**Document excerpt:**

More than 70,000 people living within the 20-kilometer mandatory evacuation zone have been moved to temporary shelters. But beyond that distance, the population gets denser.
An additional 136,000 people live in the voluntary evacuation area 10 kilometers farther out. Officials have said they should either evacuate or remain in the area but stay indoors.
Most have elected to remain and live normally while trying to cope with the radiation. They drink bottled water because the tap water exceeds safety limits and they wear gas masks outside because the air is also hazardous.
The Japanese government's "cost-benefit" approach to defining a small hazard zone has prompted other governments to take a similar approach, but in the opposite direction.
Seawater Contamination
Not knowing how far the radiation might spread in the future, countries are urging their nationals to stay well away from Fukushima and, in some cases, even from Japanese food products altogether.
Japan's seafood has been particularly targeted because, to cool the damaged reactors in the coastal nuclear plant, rescue teams have pumped ocean water into them. As the water cools the fuel rods to prevent them melting further, it also picks up radioactive particles, and some of that contaminated water has leaked back into the sea.

**Supplied entries:**

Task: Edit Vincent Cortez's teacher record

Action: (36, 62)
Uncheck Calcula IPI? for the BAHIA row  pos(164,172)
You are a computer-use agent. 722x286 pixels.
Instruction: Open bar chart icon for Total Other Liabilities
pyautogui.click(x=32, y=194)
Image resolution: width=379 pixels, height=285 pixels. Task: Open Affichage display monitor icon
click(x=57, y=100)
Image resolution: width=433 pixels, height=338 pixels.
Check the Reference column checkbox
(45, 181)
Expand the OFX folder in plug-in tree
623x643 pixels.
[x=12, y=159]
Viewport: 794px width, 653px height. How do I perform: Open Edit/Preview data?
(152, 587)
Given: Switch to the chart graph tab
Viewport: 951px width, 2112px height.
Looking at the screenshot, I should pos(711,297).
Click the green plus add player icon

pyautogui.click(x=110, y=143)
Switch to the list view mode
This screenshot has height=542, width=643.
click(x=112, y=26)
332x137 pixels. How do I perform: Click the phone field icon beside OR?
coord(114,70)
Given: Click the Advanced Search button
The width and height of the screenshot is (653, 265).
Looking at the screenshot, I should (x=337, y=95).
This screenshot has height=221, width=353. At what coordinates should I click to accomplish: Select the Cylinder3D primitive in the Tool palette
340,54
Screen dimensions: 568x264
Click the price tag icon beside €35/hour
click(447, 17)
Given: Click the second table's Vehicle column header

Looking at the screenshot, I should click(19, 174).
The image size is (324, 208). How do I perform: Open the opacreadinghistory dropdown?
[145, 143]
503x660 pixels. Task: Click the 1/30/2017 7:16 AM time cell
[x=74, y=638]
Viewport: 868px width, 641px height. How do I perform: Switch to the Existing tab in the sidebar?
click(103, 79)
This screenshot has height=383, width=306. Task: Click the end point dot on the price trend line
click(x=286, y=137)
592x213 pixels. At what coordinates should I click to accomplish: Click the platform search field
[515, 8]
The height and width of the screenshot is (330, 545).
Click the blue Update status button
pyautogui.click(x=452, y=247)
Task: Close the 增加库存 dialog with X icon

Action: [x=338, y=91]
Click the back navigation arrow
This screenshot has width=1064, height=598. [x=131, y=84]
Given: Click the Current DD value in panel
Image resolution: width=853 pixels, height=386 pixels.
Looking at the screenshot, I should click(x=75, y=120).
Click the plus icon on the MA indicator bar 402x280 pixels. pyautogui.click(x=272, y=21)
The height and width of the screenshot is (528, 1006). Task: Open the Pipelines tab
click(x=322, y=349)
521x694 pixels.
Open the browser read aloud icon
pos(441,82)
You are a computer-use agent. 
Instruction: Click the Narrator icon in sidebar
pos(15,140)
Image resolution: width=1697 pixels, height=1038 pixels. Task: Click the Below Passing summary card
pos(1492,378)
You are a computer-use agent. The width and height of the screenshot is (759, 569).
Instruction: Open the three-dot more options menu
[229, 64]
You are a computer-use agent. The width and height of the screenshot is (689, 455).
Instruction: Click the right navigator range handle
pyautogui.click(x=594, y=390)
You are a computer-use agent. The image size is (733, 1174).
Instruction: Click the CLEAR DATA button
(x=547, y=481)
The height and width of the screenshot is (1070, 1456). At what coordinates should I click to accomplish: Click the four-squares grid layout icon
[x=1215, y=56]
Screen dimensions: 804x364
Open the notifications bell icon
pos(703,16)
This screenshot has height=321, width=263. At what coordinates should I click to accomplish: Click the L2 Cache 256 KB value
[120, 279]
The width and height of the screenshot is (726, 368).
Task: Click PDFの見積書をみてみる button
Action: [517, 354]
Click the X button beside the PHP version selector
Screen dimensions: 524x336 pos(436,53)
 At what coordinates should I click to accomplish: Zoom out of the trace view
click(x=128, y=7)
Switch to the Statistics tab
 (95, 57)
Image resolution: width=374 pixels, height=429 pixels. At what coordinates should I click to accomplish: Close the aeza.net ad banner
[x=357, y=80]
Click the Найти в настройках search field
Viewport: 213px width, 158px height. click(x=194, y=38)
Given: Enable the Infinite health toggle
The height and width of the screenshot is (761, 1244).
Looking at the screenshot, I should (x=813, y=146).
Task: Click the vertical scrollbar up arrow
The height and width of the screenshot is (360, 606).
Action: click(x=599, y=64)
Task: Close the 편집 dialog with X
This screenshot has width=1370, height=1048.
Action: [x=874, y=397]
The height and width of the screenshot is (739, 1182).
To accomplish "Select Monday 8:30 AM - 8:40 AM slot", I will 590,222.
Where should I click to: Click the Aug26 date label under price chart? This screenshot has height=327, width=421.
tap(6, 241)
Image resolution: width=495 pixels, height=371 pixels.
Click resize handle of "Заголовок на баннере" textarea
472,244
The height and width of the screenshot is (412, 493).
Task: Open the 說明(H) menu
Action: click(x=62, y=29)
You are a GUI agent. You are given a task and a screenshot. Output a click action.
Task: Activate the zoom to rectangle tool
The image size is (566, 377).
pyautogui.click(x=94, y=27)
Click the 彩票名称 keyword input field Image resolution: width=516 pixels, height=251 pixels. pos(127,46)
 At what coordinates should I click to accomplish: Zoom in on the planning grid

**What this task involves:**
Write the next few sentences of the Fukushima radiation article, picking up after its last sentence. The listing comes from a different source than the Fukushima radiation article.

**Exercise output:**
Already, those leaks have caused radiation levels up to a distance of 40 kilometers offshore to soar high above safety levels. The nuclear plant's operator, TEPCO, has sought to reassure the Japanese public that ocean currents will distribute the radiation so widely that offshore areas will quickly fall back to safe levels. But some fishing villages have banned the sale of one species, the mudfish, after detecting above-normal radiation levels in their catches.
According to Barnaby, the rescue teams have no choice but to continue pumping seawater into the reactors, even though doing so violates international laws against dumping radiation into oceans.
"They would argue they have no choice but to keep them cool because the difficulty they have is that if the fuel in those reactor cores melts down, and some fuel has already done that, the radioactive contamination would be absolutely enormous," he says.
The dumping problem could worsen soon. TEPCO announced on April 4 that it needed more room to store the emergency seawater it keeps pumping into the reactors. It said it would make room by draining back into the sea some 10,000 tons of less contaminated water that has leaked into the basement areas of the reactor plant.
Prevailing Winds
As radiation from Fukushima spreads into the sea, radiation also continues to escape into the atmosphere. And that, too, worries other countries, particularly Japan's nearest neighbors.
So far, Japan and other countries in the region have been fortunate that the prevailing winds are blowing the radiation eastward and out over the broad Pacific Ocean.
"If the wind direction changes 180 degrees, then the Japanese and China and other local countries, the Philippines and so on, will be in trouble," Barnaby says. "The information is that the reactors are still spewing out radioactivity and one would expect that in all probability the amount of radioactivity given out will increase a bit.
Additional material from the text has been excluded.